La clinique appartient à la quasi-totalité des praticiens. Chacun a adhéré à un pacte d’associés et de valeurs communes, s’engage à respecter l’organisation du travail et ainsi limiter l’ascenseur émotionnel des changements de plannings intempestifs. Nous essayons d’être le plus vertueux possible dans le respect de tous les collaborateurs de l’établissement.
Un médecin qui travaille dans un groupe ne gère pas le personnel, nous oui. Comme la clinique nous appartient collectivement, nous sommes attentifs à une vie sociale apaisée. Il ne s’agit pas seulement de la responsabilité collective des groupes ou des établissements, c’est aussi la responsabilité individuelle des opérateurs qui veulent faire leur programme même si cela « déborde ». Ce sont les soignants qui en pâtissent et cela crée immanquablement des crises.
En quoi votre système se différencie-t-il financièrement ?
Nous avons été très attentifs à redistribuer une part des résultats au travers de la participation et de l’intéressement. Nous privilégions nos personnels tout autant que nos actionnaires. En fait les salaires chez nous ne sont pas significativement différents des autres établissements. Le sujet de la rémunération des infirmiers est pour moi un problème historique (le temps où les religieuses travaillaient quasiment gratuitement). Les salaires des infirmières sont restés très bas en partant du principe que les soignants aiment leur métier ! C’est un peu simpliste, mais c’était une réalité et cela ne suffit plus.
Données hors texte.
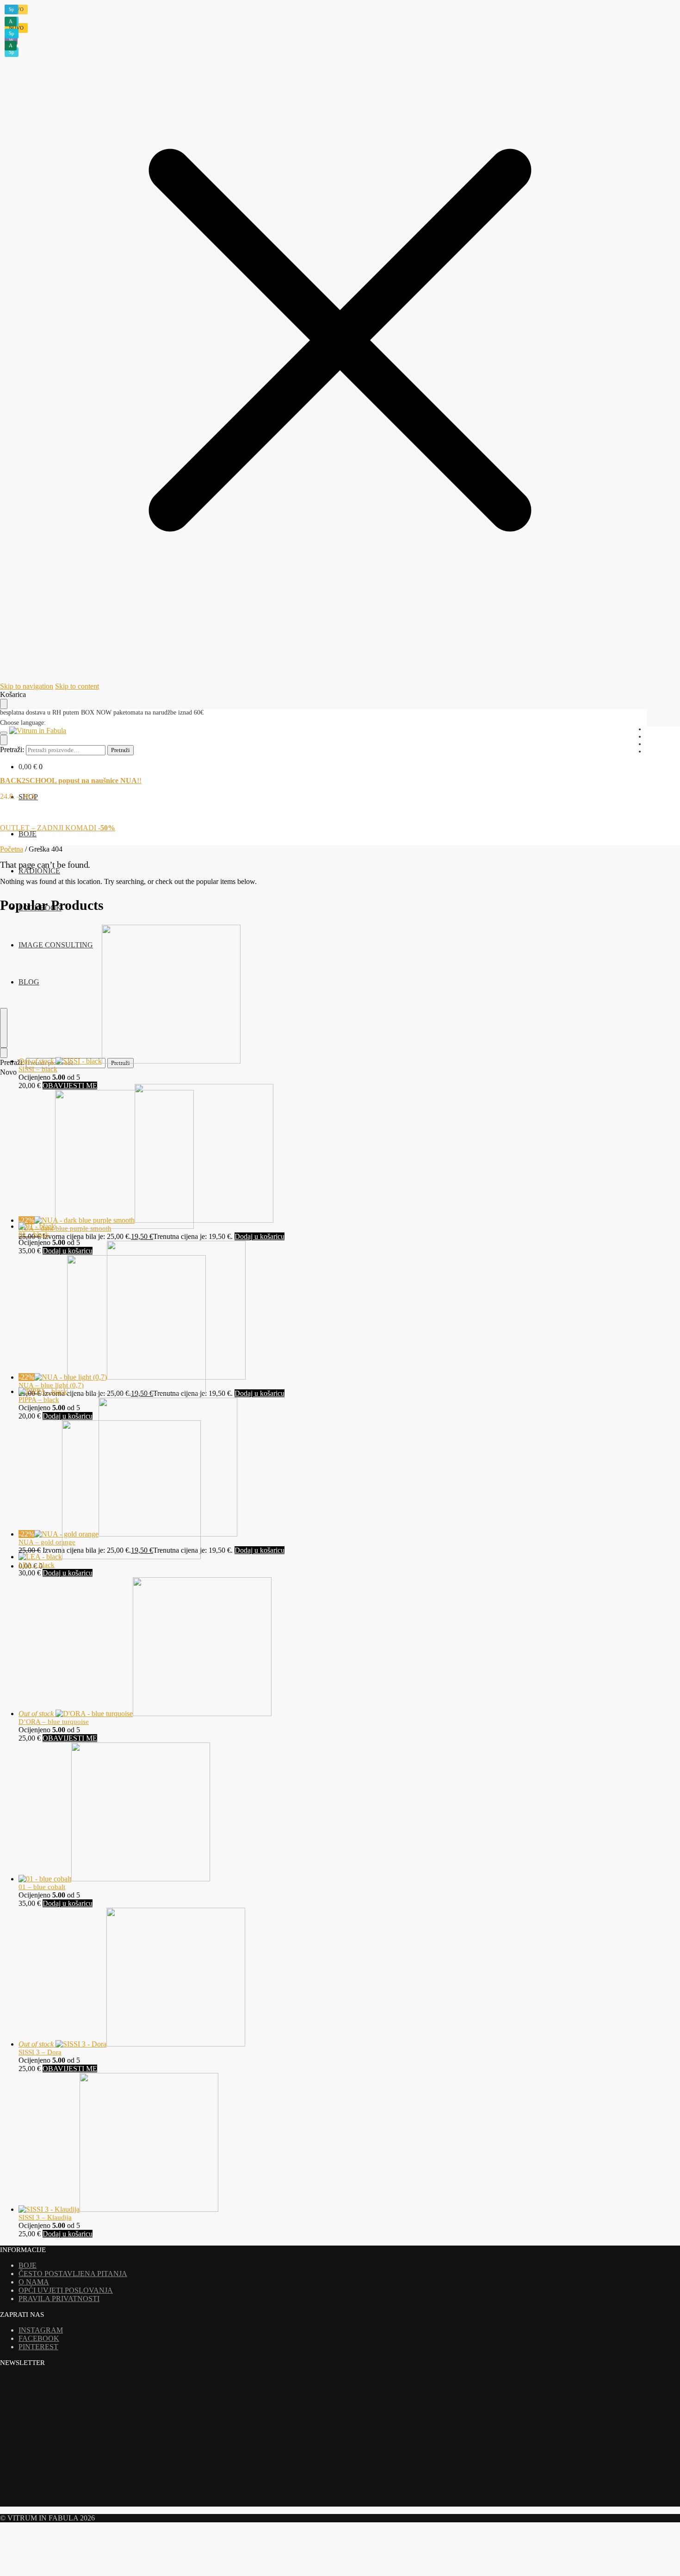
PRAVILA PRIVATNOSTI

J’attache beaucoup d’importance aux professions dites intermédiaires : il y a un tel gap entre une infirmière qui a fait 3 ans d’études et un médecin qui en a fait au moins 10. Il est très important de pouvoir upgrader ces métiers de soins (IADE, IBODE, IPA- Infirmiers de Pratique Avancées, etc.) pour revaloriser leur profession. Nous avons mis l’accent sur la formation des IDE et dans nos revalorisations salariales, sur les professions du champ opératoire (comme nous dirigeons une clinique chirurgicale) sans oublier les autres salariés. Il faut trouver les bons ajustements.
Si on comprend bien votre clinique a un très faible turn-over ?
Oui, c’est vrai parce que le personnel s’y sent bien et je pense pour la plupart (comme pour les associés) sont fiers de travailler pour leur clinique. Dans le secteur privé les médecins ont compris qu’en embauchant leurs personnels, ils gagnaient en liberté vis-à-vis de leur établissement. À ce titre nous avons perdu plusieurs infirmières qui sont parties vers des médecins qui ont bien compris leur intérêt à embaucher leurs infirmières avec de meilleurs salaires (mais ce sera à eux désormais d’assurer le « service RH »).
Enfin je suis interrogatif sur tous ces professionnels qui abandonnent purement et simplement leur métier, certes après deux ans de gilets jaunes puis deux ans de COVID (crise qui n’est pas terminée) et certainement une crise de l’énergie à venir C’est une vraie problématique qui semble d’ailleurs ne pas concerner que le secteur de la santé.